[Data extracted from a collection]
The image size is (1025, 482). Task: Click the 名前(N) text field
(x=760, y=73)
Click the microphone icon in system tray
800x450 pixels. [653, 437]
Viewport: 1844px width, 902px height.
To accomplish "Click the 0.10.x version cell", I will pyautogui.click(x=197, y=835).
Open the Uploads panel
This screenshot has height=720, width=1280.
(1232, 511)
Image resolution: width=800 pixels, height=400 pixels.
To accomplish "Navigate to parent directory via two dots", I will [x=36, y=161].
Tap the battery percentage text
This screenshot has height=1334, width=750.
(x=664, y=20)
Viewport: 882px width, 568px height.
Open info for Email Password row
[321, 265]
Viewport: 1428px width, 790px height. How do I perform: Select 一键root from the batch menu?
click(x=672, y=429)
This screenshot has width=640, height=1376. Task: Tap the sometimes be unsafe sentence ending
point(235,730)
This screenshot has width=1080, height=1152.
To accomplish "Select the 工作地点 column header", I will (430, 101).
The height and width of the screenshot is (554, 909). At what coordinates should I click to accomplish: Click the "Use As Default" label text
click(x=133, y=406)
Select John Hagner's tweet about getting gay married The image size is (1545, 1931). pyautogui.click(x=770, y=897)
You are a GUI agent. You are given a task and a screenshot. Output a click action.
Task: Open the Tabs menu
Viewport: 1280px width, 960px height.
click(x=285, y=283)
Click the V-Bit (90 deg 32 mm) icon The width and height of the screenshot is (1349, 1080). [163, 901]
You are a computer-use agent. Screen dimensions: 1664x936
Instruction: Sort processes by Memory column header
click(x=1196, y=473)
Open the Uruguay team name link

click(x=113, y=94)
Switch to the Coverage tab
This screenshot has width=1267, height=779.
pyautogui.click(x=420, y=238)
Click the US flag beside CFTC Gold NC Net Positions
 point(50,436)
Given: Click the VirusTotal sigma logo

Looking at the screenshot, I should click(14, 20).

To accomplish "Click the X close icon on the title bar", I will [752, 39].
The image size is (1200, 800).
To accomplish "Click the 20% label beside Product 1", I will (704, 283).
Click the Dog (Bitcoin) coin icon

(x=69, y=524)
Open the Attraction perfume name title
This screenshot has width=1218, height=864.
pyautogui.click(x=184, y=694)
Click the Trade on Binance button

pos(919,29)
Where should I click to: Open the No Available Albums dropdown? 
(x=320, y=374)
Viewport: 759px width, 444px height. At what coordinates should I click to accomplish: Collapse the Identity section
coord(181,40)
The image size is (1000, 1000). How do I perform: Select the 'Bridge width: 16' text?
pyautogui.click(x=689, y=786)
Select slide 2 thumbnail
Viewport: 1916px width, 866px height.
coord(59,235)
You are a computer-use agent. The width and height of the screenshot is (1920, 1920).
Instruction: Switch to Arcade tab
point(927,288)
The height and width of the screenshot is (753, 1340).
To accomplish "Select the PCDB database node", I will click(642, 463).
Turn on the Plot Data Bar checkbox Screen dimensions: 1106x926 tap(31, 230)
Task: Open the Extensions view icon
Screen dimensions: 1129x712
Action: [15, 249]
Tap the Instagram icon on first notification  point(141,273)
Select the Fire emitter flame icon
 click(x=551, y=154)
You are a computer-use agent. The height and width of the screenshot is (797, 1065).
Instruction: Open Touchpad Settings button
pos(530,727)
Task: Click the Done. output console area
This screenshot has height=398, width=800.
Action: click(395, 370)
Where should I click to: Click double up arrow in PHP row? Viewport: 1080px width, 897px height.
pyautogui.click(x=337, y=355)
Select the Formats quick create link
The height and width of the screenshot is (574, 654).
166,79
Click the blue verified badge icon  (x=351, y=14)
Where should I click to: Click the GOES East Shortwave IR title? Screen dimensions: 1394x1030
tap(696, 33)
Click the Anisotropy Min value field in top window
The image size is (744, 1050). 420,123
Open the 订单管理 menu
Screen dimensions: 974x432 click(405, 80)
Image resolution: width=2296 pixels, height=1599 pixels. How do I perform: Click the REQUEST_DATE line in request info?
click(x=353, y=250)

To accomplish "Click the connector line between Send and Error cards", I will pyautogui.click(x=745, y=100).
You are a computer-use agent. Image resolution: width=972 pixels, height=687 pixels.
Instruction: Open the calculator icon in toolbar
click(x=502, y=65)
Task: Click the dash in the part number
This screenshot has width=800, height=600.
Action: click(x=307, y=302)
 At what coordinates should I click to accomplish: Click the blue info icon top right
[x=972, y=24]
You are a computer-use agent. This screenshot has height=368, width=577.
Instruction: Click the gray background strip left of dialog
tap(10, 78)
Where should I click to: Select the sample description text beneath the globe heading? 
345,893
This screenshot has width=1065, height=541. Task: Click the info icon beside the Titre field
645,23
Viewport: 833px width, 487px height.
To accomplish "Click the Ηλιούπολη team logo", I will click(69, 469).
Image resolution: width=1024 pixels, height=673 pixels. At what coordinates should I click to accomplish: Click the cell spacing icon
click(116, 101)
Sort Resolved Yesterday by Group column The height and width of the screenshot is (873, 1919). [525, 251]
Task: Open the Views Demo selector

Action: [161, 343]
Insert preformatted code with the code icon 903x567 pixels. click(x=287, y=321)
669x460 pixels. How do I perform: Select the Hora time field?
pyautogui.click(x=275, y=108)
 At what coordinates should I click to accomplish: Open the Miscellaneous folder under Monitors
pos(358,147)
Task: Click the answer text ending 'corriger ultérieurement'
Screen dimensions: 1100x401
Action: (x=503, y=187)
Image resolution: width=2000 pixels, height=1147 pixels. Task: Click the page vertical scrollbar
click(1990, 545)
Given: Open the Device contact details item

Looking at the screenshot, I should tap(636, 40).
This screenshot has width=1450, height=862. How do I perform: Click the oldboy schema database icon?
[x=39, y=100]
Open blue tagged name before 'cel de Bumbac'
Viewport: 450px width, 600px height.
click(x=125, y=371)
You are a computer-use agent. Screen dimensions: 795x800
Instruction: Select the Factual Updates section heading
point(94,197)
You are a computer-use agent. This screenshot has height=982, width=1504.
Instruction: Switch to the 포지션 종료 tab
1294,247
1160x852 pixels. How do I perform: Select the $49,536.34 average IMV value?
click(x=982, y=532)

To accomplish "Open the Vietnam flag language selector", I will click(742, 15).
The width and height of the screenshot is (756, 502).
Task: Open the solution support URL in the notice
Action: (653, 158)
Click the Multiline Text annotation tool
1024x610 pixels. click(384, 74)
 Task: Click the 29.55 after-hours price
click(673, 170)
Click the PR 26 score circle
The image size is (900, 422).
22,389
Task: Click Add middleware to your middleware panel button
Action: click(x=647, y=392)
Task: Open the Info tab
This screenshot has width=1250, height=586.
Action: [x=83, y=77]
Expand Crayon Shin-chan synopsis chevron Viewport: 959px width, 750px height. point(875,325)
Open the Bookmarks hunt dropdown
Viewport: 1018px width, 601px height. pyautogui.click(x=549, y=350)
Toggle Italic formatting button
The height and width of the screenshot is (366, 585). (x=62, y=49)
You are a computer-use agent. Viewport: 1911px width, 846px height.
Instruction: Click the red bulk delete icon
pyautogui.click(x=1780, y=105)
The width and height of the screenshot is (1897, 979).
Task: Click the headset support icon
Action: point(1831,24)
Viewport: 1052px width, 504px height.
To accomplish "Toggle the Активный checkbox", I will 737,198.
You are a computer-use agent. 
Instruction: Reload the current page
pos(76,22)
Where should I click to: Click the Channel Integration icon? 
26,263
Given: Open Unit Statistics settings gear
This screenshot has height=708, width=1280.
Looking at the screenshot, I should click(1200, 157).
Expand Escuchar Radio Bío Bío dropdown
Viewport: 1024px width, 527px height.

### YOUR INSTRUCTIONS:
Each record above has to be set down again, word for word.

### EXERCISE SOLUTION:
The image size is (1025, 482). Task: Click the 名前(N) text field
(x=760, y=73)
Click the microphone icon in system tray
800x450 pixels. [653, 437]
Viewport: 1844px width, 902px height.
To accomplish "Click the 0.10.x version cell", I will pyautogui.click(x=197, y=835).
Open the Uploads panel
This screenshot has height=720, width=1280.
(1232, 511)
Image resolution: width=800 pixels, height=400 pixels.
To accomplish "Navigate to parent directory via two dots", I will [x=36, y=161].
Tap the battery percentage text
This screenshot has height=1334, width=750.
(x=664, y=20)
Viewport: 882px width, 568px height.
Open info for Email Password row
[321, 265]
Viewport: 1428px width, 790px height. How do I perform: Select 一键root from the batch menu?
click(x=672, y=429)
This screenshot has width=640, height=1376. Task: Tap the sometimes be unsafe sentence ending
point(235,730)
This screenshot has width=1080, height=1152.
To accomplish "Select the 工作地点 column header", I will (430, 101).
The height and width of the screenshot is (554, 909). At what coordinates should I click to accomplish: Click the "Use As Default" label text
click(x=133, y=406)
Select John Hagner's tweet about getting gay married The image size is (1545, 1931). pyautogui.click(x=770, y=897)
You are a GUI agent. You are given a task and a screenshot. Output a click action.
Task: Open the Tabs menu
Viewport: 1280px width, 960px height.
click(x=285, y=283)
Click the V-Bit (90 deg 32 mm) icon The width and height of the screenshot is (1349, 1080). [163, 901]
You are a computer-use agent. Screen dimensions: 1664x936
Instruction: Sort processes by Memory column header
click(x=1196, y=473)
Open the Uruguay team name link

click(x=113, y=94)
Switch to the Coverage tab
This screenshot has width=1267, height=779.
pyautogui.click(x=420, y=238)
Click the US flag beside CFTC Gold NC Net Positions
 point(50,436)
Given: Click the VirusTotal sigma logo

Looking at the screenshot, I should click(14, 20).

To accomplish "Click the X close icon on the title bar", I will [752, 39].
The image size is (1200, 800).
To accomplish "Click the 20% label beside Product 1", I will (704, 283).
Click the Dog (Bitcoin) coin icon

(x=69, y=524)
Open the Attraction perfume name title
This screenshot has width=1218, height=864.
pyautogui.click(x=184, y=694)
Click the Trade on Binance button

pos(919,29)
Where should I click to: Open the No Available Albums dropdown? 
(x=320, y=374)
Viewport: 759px width, 444px height. At what coordinates should I click to accomplish: Collapse the Identity section
coord(181,40)
The image size is (1000, 1000). How do I perform: Select the 'Bridge width: 16' text?
pyautogui.click(x=689, y=786)
Select slide 2 thumbnail
Viewport: 1916px width, 866px height.
coord(59,235)
You are a computer-use agent. The width and height of the screenshot is (1920, 1920).
Instruction: Switch to Arcade tab
point(927,288)
The height and width of the screenshot is (753, 1340).
To accomplish "Select the PCDB database node", I will click(642, 463).
Turn on the Plot Data Bar checkbox Screen dimensions: 1106x926 tap(31, 230)
Task: Open the Extensions view icon
Screen dimensions: 1129x712
Action: [15, 249]
Tap the Instagram icon on first notification  point(141,273)
Select the Fire emitter flame icon
 click(x=551, y=154)
You are a computer-use agent. The height and width of the screenshot is (797, 1065).
Instruction: Open Touchpad Settings button
pos(530,727)
Task: Click the Done. output console area
This screenshot has height=398, width=800.
Action: click(395, 370)
Where should I click to: Click double up arrow in PHP row? Viewport: 1080px width, 897px height.
pyautogui.click(x=337, y=355)
Select the Formats quick create link
The height and width of the screenshot is (574, 654).
166,79
Click the blue verified badge icon  (x=351, y=14)
Where should I click to: Click the GOES East Shortwave IR title? Screen dimensions: 1394x1030
tap(696, 33)
Click the Anisotropy Min value field in top window
The image size is (744, 1050). 420,123
Open the 订单管理 menu
Screen dimensions: 974x432 click(405, 80)
Image resolution: width=2296 pixels, height=1599 pixels. How do I perform: Click the REQUEST_DATE line in request info?
click(x=353, y=250)

To accomplish "Click the connector line between Send and Error cards", I will pyautogui.click(x=745, y=100).
You are a computer-use agent. Image resolution: width=972 pixels, height=687 pixels.
Instruction: Open the calculator icon in toolbar
click(x=502, y=65)
Task: Click the dash in the part number
This screenshot has width=800, height=600.
Action: click(x=307, y=302)
 At what coordinates should I click to accomplish: Click the blue info icon top right
[x=972, y=24]
You are a computer-use agent. This screenshot has height=368, width=577.
Instruction: Click the gray background strip left of dialog
tap(10, 78)
Where should I click to: Select the sample description text beneath the globe heading? 
345,893
This screenshot has width=1065, height=541. Task: Click the info icon beside the Titre field
645,23
Viewport: 833px width, 487px height.
To accomplish "Click the Ηλιούπολη team logo", I will click(69, 469).
Image resolution: width=1024 pixels, height=673 pixels. At what coordinates should I click to accomplish: Click the cell spacing icon
click(116, 101)
Sort Resolved Yesterday by Group column The height and width of the screenshot is (873, 1919). [525, 251]
Task: Open the Views Demo selector

Action: [161, 343]
Insert preformatted code with the code icon 903x567 pixels. click(x=287, y=321)
669x460 pixels. How do I perform: Select the Hora time field?
pyautogui.click(x=275, y=108)
 At what coordinates should I click to accomplish: Open the Miscellaneous folder under Monitors
pos(358,147)
Task: Click the answer text ending 'corriger ultérieurement'
Screen dimensions: 1100x401
Action: (x=503, y=187)
Image resolution: width=2000 pixels, height=1147 pixels. Task: Click the page vertical scrollbar
click(1990, 545)
Given: Open the Device contact details item

Looking at the screenshot, I should tap(636, 40).
This screenshot has width=1450, height=862. How do I perform: Click the oldboy schema database icon?
[x=39, y=100]
Open blue tagged name before 'cel de Bumbac'
Viewport: 450px width, 600px height.
click(x=125, y=371)
You are a computer-use agent. Screen dimensions: 795x800
Instruction: Select the Factual Updates section heading
point(94,197)
You are a computer-use agent. This screenshot has height=982, width=1504.
Instruction: Switch to the 포지션 종료 tab
1294,247
1160x852 pixels. How do I perform: Select the $49,536.34 average IMV value?
click(x=982, y=532)

To accomplish "Open the Vietnam flag language selector", I will click(742, 15).
The width and height of the screenshot is (756, 502).
Task: Open the solution support URL in the notice
Action: (653, 158)
Click the Multiline Text annotation tool
1024x610 pixels. click(384, 74)
 Task: Click the 29.55 after-hours price
click(673, 170)
Click the PR 26 score circle
The image size is (900, 422).
22,389
Task: Click Add middleware to your middleware panel button
Action: click(x=647, y=392)
Task: Open the Info tab
This screenshot has width=1250, height=586.
Action: [x=83, y=77]
Expand Crayon Shin-chan synopsis chevron Viewport: 959px width, 750px height. point(875,325)
Open the Bookmarks hunt dropdown
Viewport: 1018px width, 601px height. pyautogui.click(x=549, y=350)
Toggle Italic formatting button
The height and width of the screenshot is (366, 585). (x=62, y=49)
You are a computer-use agent. Viewport: 1911px width, 846px height.
Instruction: Click the red bulk delete icon
pyautogui.click(x=1780, y=105)
The width and height of the screenshot is (1897, 979).
Task: Click the headset support icon
Action: point(1831,24)
Viewport: 1052px width, 504px height.
To accomplish "Toggle the Активный checkbox", I will 737,198.
You are a computer-use agent. 
Instruction: Reload the current page
pos(76,22)
Where should I click to: Click the Channel Integration icon? 
26,263
Given: Open Unit Statistics settings gear
This screenshot has height=708, width=1280.
Looking at the screenshot, I should click(1200, 157).
Expand Escuchar Radio Bío Bío dropdown
Viewport: 1024px width, 527px height.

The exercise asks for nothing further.